#### [OBJECTIVE]
Copy the lines word for word, from the first one through the line containing "will (x=392, y=280).".

##########

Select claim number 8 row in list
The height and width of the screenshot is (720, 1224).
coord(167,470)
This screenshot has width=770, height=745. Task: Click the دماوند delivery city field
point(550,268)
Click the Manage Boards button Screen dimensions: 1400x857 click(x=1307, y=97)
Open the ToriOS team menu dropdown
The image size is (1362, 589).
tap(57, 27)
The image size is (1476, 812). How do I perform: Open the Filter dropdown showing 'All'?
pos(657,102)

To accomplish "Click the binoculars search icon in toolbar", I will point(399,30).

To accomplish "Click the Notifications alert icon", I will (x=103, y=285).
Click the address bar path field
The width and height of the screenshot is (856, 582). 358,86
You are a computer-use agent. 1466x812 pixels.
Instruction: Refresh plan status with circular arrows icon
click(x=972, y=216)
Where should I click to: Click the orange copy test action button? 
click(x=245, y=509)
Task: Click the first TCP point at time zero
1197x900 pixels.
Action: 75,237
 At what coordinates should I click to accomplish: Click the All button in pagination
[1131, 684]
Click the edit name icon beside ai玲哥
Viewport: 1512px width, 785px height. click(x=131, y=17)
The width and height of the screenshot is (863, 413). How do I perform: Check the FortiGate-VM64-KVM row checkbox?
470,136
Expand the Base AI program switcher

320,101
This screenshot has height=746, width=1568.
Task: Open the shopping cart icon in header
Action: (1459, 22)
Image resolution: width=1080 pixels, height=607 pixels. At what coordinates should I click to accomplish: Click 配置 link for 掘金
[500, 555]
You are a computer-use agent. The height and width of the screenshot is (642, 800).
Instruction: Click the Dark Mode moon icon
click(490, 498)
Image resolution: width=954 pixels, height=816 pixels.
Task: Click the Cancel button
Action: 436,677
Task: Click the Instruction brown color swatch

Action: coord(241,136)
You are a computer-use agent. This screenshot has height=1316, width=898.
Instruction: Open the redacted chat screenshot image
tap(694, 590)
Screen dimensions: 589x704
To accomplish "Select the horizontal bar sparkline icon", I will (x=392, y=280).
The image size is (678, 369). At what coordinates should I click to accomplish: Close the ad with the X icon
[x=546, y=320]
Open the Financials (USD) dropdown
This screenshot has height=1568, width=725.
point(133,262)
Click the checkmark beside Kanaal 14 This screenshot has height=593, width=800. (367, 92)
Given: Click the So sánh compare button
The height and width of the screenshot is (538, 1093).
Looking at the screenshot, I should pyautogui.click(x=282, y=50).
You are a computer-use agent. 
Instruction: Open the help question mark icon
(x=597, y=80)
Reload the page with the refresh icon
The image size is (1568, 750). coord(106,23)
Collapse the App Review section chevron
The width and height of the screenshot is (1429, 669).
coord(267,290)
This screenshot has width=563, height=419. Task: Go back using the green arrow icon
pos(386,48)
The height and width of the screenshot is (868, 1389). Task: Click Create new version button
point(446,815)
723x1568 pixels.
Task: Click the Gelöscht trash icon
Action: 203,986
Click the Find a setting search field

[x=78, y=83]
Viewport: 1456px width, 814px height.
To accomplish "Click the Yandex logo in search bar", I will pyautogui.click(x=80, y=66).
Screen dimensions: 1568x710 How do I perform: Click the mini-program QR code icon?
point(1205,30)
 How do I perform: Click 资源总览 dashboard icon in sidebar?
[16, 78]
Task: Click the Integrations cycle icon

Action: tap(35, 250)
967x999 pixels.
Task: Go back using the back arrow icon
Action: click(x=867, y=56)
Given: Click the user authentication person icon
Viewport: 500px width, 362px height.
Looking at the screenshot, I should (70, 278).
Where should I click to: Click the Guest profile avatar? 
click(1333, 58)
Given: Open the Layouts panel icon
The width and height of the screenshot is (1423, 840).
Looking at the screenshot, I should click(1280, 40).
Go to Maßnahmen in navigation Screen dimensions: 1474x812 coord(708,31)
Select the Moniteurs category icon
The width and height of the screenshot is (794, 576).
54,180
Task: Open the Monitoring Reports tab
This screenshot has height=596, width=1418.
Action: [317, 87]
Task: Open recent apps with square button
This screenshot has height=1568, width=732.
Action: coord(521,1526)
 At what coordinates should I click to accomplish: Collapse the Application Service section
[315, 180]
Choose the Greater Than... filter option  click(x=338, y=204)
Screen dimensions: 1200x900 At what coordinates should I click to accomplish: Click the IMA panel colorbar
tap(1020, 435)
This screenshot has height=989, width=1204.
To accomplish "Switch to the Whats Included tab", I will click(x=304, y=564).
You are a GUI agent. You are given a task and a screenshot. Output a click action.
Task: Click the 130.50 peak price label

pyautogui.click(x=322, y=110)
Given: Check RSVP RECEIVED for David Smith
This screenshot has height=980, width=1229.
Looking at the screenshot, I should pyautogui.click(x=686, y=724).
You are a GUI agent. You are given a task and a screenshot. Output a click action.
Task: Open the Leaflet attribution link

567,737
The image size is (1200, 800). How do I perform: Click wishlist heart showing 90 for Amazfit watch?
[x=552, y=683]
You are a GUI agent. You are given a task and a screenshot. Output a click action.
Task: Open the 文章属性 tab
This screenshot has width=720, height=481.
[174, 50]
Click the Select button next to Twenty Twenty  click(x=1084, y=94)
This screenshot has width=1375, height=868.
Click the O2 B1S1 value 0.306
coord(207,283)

##########

#### [REPLY]
Select claim number 8 row in list
The height and width of the screenshot is (720, 1224).
coord(167,470)
This screenshot has width=770, height=745. Task: Click the دماوند delivery city field
point(550,268)
Click the Manage Boards button Screen dimensions: 1400x857 click(x=1307, y=97)
Open the ToriOS team menu dropdown
The image size is (1362, 589).
tap(57, 27)
The image size is (1476, 812). How do I perform: Open the Filter dropdown showing 'All'?
pos(657,102)

To accomplish "Click the binoculars search icon in toolbar", I will point(399,30).

To accomplish "Click the Notifications alert icon", I will (x=103, y=285).
Click the address bar path field
The width and height of the screenshot is (856, 582). 358,86
You are a computer-use agent. 1466x812 pixels.
Instruction: Refresh plan status with circular arrows icon
click(x=972, y=216)
Where should I click to: Click the orange copy test action button? 
click(x=245, y=509)
Task: Click the first TCP point at time zero
1197x900 pixels.
Action: 75,237
 At what coordinates should I click to accomplish: Click the All button in pagination
[1131, 684]
Click the edit name icon beside ai玲哥
Viewport: 1512px width, 785px height. click(x=131, y=17)
The width and height of the screenshot is (863, 413). How do I perform: Check the FortiGate-VM64-KVM row checkbox?
470,136
Expand the Base AI program switcher

320,101
This screenshot has height=746, width=1568.
Task: Open the shopping cart icon in header
Action: (1459, 22)
Image resolution: width=1080 pixels, height=607 pixels. At what coordinates should I click to accomplish: Click 配置 link for 掘金
[500, 555]
You are a computer-use agent. The height and width of the screenshot is (642, 800).
Instruction: Click the Dark Mode moon icon
click(490, 498)
Image resolution: width=954 pixels, height=816 pixels.
Task: Click the Cancel button
Action: 436,677
Task: Click the Instruction brown color swatch

Action: coord(241,136)
You are a computer-use agent. This screenshot has height=1316, width=898.
Instruction: Open the redacted chat screenshot image
tap(694, 590)
Screen dimensions: 589x704
To accomplish "Select the horizontal bar sparkline icon", I will (x=392, y=280).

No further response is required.